# Start of TEXT EXTRACT

Castleton sits at the western end of the Hope Valley, surrounded on three sides by steep hills, one of which is the Great Ridge containing the famous Mam Tor. Peakshole Water, the village river, is a tributary of the River Noe. The main road from Castleton leads towards Edale, across the dramatic scenery of the Winnats Pass. Most tourist needs – pubs, cafes, shops, accommodation, and the tourist office – can be found on Cross Street, the village’s main street.

Peveril Castle
[Market Place, Castleton, Hope Valley, +44 1433 620613, ad/ch £4.20/2.10, Concession: £3.60] This castle, built in 1080 by William Peveril, the son of William the Conqueror, is one of the earliest Norman castles in England. The castle’s importance can be seen in the fact that the town of Castletown is actually named after the castle. Built after the Norman conquest as part of a chain of castles across the country, the castle’s fascinating history has seen it change hands numerous times over the centuries. Now managed by English Heritage, the castle offers visitors to Castleton a chance to experience this rich history coupled with spectacular views over the Peak District. Access to the castle is via a very steep climb from the town, so be prepared for some exercise!

In the vicinity of Castleton lie several undergrounds caves, four of which are open to visitors. Peak Cavern [Peak cavern Walk, +44 1433 620285, ad/ch £7.75/5.75, Concession: £6.75], the most easily accessible, is just west of Peveril Castle. It has also earned the moniker of “Devil’s Arse,” due to interesting sounds heard by the locals coming from within. Peak Cavern has the largest natural cave entrance in Britain, and remains of its ropemaking heritage can be seen in the cave today. Speedwell Cavern [Winnats Pass, +44 1433 620512, ad/ch £8.25/6.25, Concession: £7.25] is the next closest to Castleton, about 1km away at the foot of Winnats Pass. This cave can only be explored via a boat ride through a flooded mineshaft. Treak Cliff Cavern [Buxton Road, +44 1433 620571, ad/ch £7.95/4.00, Concession: £6.95], although a short walk (or shuttle bus ride) away from Castleton, is highly recommended for its beautiful formations with evocative names like Witches’ Cave, Aladdin’s Cave and Fairyland. It is recognised as a Site of Special Scientific Interest, and the mineral Blue John Stone is still mined in Treak Cliff in areas not accessible to the public. Finally, Blue John Cavern [Castleton, Hope Valley,  +44 1433 620638, ad/ch £8.00/4.00] is another beautiful cave where Blue John Stone deposits can be found and are still mined. The awe-inspiring formations are well-lit by electric lighting. Access to the cave is by the closed section of the Mam Tor road.

# End of TEXT EXTRACT

#### GOAL OF THE EXERCISE
Carry on the Castleton travel guide from the end of its last sentence, in the same style.

# Start of GIVEN RECORDS

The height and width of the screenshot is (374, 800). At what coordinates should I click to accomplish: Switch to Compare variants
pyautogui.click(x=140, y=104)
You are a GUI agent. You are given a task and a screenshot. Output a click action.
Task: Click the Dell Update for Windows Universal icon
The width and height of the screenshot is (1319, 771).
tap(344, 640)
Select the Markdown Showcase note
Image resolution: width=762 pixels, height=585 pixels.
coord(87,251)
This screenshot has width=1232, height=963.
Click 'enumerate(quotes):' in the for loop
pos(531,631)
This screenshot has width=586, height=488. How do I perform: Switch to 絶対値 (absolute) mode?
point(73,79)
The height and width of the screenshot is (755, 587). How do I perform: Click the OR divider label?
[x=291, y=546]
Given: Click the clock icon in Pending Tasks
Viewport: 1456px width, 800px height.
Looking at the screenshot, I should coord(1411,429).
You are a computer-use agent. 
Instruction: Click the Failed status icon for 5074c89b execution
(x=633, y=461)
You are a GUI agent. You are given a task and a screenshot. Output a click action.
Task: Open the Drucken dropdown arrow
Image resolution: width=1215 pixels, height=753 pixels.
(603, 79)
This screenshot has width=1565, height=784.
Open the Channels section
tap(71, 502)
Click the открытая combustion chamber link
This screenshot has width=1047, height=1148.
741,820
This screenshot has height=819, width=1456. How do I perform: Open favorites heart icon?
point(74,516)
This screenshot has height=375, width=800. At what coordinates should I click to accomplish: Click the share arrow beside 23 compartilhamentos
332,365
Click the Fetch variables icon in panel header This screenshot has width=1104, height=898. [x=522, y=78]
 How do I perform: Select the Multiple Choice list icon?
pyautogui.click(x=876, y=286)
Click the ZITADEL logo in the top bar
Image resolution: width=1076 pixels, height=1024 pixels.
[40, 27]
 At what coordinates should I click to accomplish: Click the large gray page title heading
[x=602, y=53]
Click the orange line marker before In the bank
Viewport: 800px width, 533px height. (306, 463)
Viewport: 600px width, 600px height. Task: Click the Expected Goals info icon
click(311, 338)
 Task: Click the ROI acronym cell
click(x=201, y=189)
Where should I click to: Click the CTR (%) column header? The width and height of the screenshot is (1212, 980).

# End of GIVEN RECORDS

#### THE ANSWER
A historic tradition, Oak Apple Day was once celebrated throughout England on 29 May every year, but is now only observed in a few towns, including Castleton. The day marks the restoration of Charles II to the throne in May 1660 after a period of rule by the Cromwells. On this much-anticipated day, people dress in Stuart costumes, choosing a King and Queen for the day, who lead a pageant through the town with the King wearing a heavy traditional garland. Morris dancing and singing complete the festivities in the town at the market place.

Causeway House
[Back Street, Castleton, Hope Valley, +44 1433 623291, £33 - £65].   This 15th century cottage, soaking in history, will delight with its quaint charm and comfortable furnishings. Of the five rooms available, three are ensuite and two have shared facilities.

Four Seasons B&B [Spital House, How Lane, +44 1433 620655, £45 - £70].    Located in a pleasant, recently renovated Victorian house, this B&B is open all year round, and has a range of rooms catering to different group sizes. The B&B also provides pickup from Hope train station if given advance notice.

Ye Olde Nag’s Head Hotel
[Cross Street, +44 1433 620248, from £50].    Located right on Cross Street, this 17th century coaching inn has 10 rooms, all of which are ensuite, some with four-poster beds and the most luxurious containing a Jacuzzi. The pub/restaurant downstairs serves good food as well.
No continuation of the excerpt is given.